* REQUESTS:
1) Write out the passage of the word embeddings notes between "Word Representation Link" and "the latter first.", inclusive.
2) Answer these from the word embeddings notes:
(a) Which week of which course in the Deep Learning Specialization do the notes cover?
(b) What vocabulary size do the notes call tiny in practice?
(c) Which three words does the model never realize are similar things?
3) Please extend the word embeddings notes, starting after their final sentence.

* SUPPLIED TEXT:
◇ ◇ ◇ ◇

Sequence Models: Week 2 | NLP & Word Embeddings

This is the second week of the fifth course of DeepLearning.AI’s Deep Learning Specialization offered on Coursera. In this week we go over a little more in depth into natural language applications with sequence models, and also discuss word embeddings; an amazing technique for extracting semantic meaning from words.

This week’s topics are:

Introduction to Word Embeddings
Word Embeddings
Applications Using Word Embeddings
- Sentiment Classification
- De-biasing Word Embeddings

Introduction to Word Embeddings Link to heading

Word Representation Link to heading

Word embeddings are a way of representing words. The approach borrows from dimensionality reduction, and combines it with optimization. These two things allow us to create new word representations that are empirically good with respect to some task. Let’s go over how this is possible.

We have been using one-hot encoding for words in our vocabulary. This works great as a way of representing words for a mathematical model; i.e. we build a pretty decent language model. The issue however, is two-fold: a vocabulary size of $10,000$ is tiny in practice. Do we really need to calculate the softmax for all these words? The second issue is that of semantics: at no point does the model realize that apple, orange and banana are similar things. Let’s look at the latter first.

◇ ◇ ◇ ◇

* GIVEN MATERIAL:
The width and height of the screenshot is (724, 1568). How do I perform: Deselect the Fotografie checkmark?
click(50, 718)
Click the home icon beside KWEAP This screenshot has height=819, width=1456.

◇ ◇ ◇ ◇

* ANSWER LIST:
1)
Word Representation Link to heading

Word embeddings are a way of representing words. The approach borrows from dimensionality reduction, and combines it with optimization. These two things allow us to create new word representations that are empirically good with respect to some task. Let’s go over how this is possible.

We have been using one-hot encoding for words in our vocabulary. This works great as a way of representing words for a mathematical model; i.e. we build a pretty decent language model. The issue however, is two-fold: a vocabulary size of $10,000$ is tiny in practice. Do we really need to calculate the softmax for all these words? The second issue is that of semantics: at no point does the model realize that apple, orange and banana are similar things. Let’s look at the latter first.

2)
(a) The second week of the fifth course.
(b) 10,000.
(c) Apple, orange and banana.

3)
In a one-hot encoding all elements are $0$ except for the element indexed by the index of the word in our vocabulary. If our vocabulary size $|V| = 10,000$, then we represent each word with $9,999$ zeros and one $1$ in the index of that word. Let’s use these indexes for the words in the example next:

$i_{man} = 5391$
$i_{woman} = 9853$
$i_{king} = 4914$
$i_{queen} = 7157$
$i_{apple} = 456$
$i_{orange} = 6257$

So that $o_{man} = o_{5391}$ is the one-hot encoding of the word. Remember that $o_w \in \mathbb{R}^{10,000}$.

How could our algorithm handle semantic meaning? The same way that we define most about anything, with matrices and linear algebra. Currently, our words live in $\mathbb{R}^{10,000}$ space. That is, they are a $10,000$ dimensional one-hot vector, where all the entries are $0$ except for one. Let’s think about the dot-product, which is the inner product of Euclidean space. Algebraically, the dot product is the sum of the products of the corresponding entries of the two sequences of numbers. Geometrically, it is the product of the Euclidean magnitudes of the two vectors and the cosine of the angle between them. ¹ Let’s focus on the geometrical definition.

If the dot-product between two vectors is $0$ then the vectors are either orthogonal or one of them is the zero vector $\vec{0}$. On the other hand, positive and negative values map to the angle value between them. What does it mean that two vectors are orthogonal? It means that they are perpendicular to each other. What does that mean? It depends on the application: in optics, orthogonality is related to polarization states. In statistics, orthogonal random variables are those whose covariance is $0$. What happens when we dot two one-hot vectors for different words?

Since, by definition, each of the one-hot vectors is unique for every word in our dictionary, all of them will have a $1$ in a unique position. This means that the dot product between any pair $i,j$ where $i \neq j$ will be $0$. This means that the vector space defined by all of our one-hot vectors has a dimension for each word, since dimension are orthogonal to each other, all vectors are orthogonal to each other. Which in turn means that our representation imposes the assumption that there is literally no relationship between any pair of words. Even pairs such as $(\text{happy}, \text{happier})$.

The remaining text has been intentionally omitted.